Provisions can severely restrict damages to which customers may be entitled…review with Care.

Carlos owns a clothing store (“Clothing Incorporated”). Clothing Incorporated entered into an outsourcing agreement with Software Worldwide to facilitate e-commerce purchases of Clothing Incorporated’s clothing lines.

A billing dispute arose between Clothing Incorporated and Software Worldwide, which escalated into a war of words between Carlos and the President of Software Worldwide, Simply Bleeker. Ultimately, Simply directed that Software Worldwide suspend Clothing Incorporated’s access to Software Worldwide’s platform, resulting in several days’ worth of lost business, resulting in lost profits.

While the Agreement between Clothing Incorporated and Software Worldwide described situations in which Software Worldwide could suspend access to its platform, a billing dispute was not one of them.

Angry about Software Worldwide’s intentional conduct, Carlos reviewed the software licensing agreement between Clothing Incorporated and Software Worldwide to see if his company could sue Software Worldwide for lost profits. He encountered the following provision:

“Except for any claims against Vendor arising out of its alleged gross negligence or willful misconduct, the amount of damages to which customer may be entitled shall be limited to the licensing fees paid to vendor over the six months’ immediately preceding the accrual of customer’s claim. Except as stated in the previous sentence, customer shall be precluded from being awarded consequential or indirect damages, including lost profits.”

Puzzled by this limitation of liability provision, Carlos approached his trusted attorney, Saul Goodman (who knows everything), for advice. Saul’s take was the following:

Where parties to a contract negotiation have relatively even bargaining power, courts will, generally, enforce the terms of a resulting agreement, including a provision limiting the potential liability to which a party may be exposed, the precondition being that the language of the provision is clearly identified in the Agreement. Very often an exception to a liability limitation is where the conduct is particularly egregious, amounting to “gross negligence” or “willful misconduct.”

If these terms are not defined in the agreement, courts will look to the governing state law to find out how the terms are defined. But defining these terms by trying to ascertain the local law may not be an easy task as definitions can vary from state to state. Saul looked to the forum selection and choice of law provisions of the Agreement between Clothing Incorporated and Software Worldwide to conclude that New York law applied.

While the terms “gross negligence” and “willful misconduct” appeared in varying contexts in New York case law, Saul concluded that the central concept behind grossly negligent conduct was that it was conduct that evidenced a failure to use even slight care or conduct that is so careless as to show a complete disregard for the rights and safety of others. “Willful misconduct” occurs when a person intentionally acts or fails to act knowing that the conduct will probably result in injury or damage.

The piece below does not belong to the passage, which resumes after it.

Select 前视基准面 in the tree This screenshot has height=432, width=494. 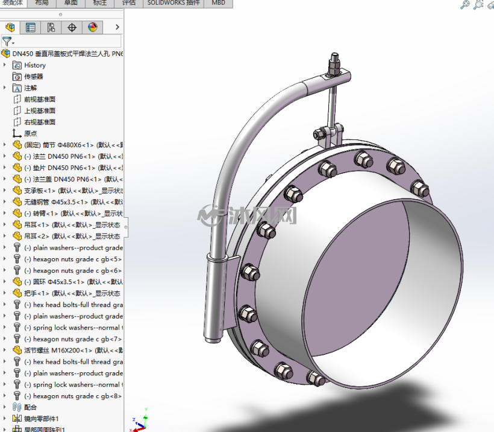(40, 100)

Referring to a commentator on New York law, Saul alerted Carlos to a case involving a software developer who also alleged improperly terminated software services damaging the customer. It was reported in that case that the court held that such conduct did not rise to the level of gross negligence or willful misconduct under New York law because physical harm or damage to property was not implicated. The court admonished that the best practice was for the parties, themselves, not the courts, to define the contours of their limitation of liability provision.

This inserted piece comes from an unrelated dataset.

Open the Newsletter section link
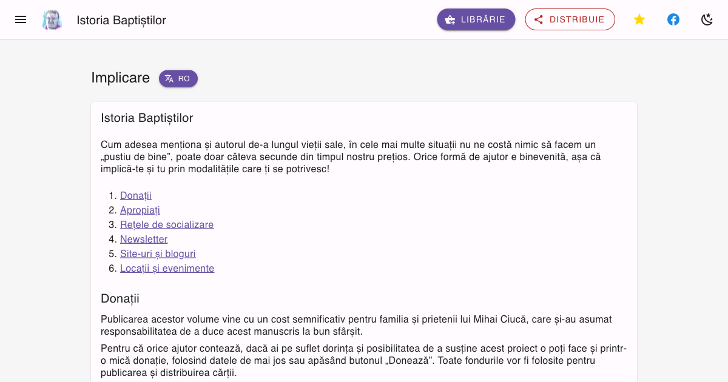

A commentator on Illinois law, likewise, noted that the problem with the parties’ leaving the definition of these terms to an analysis of local law was that precedents could be decades old. For example, under Illinois law, the definition of “gross negligence” still contemplated the reckless disregard of a person’s safety and the safety of others. Would the reckless termination of a software service constitute “gross negligence” under such a standard? Maybe not.  Moreover, determining such a question could require a trial before a judge or jury, a process that may neither be swift nor inexpensive.

The Takeaway:

  • Limitation of Liability provisions are generally enforceable so parties should not ignore them.
  • Where parties agree to exceptions to the application of such limitations, i.e., exceptions like conduct rising to the level of “gross negligence” or “willful misconduct,” ideally, these terms should be defined in the agreement. For example, if the unjustified termination of a software platform is intended to constitute willful misconduct or gross negligence, the definition of these term should clearly cover such conduct.
  • The risk of deferring to state law in defining exceptions to limitations of liability provisions is that state law may defer to outdated definitions that fail adequately to consider innovations in commerce, including the risks associated with the use of software platforms.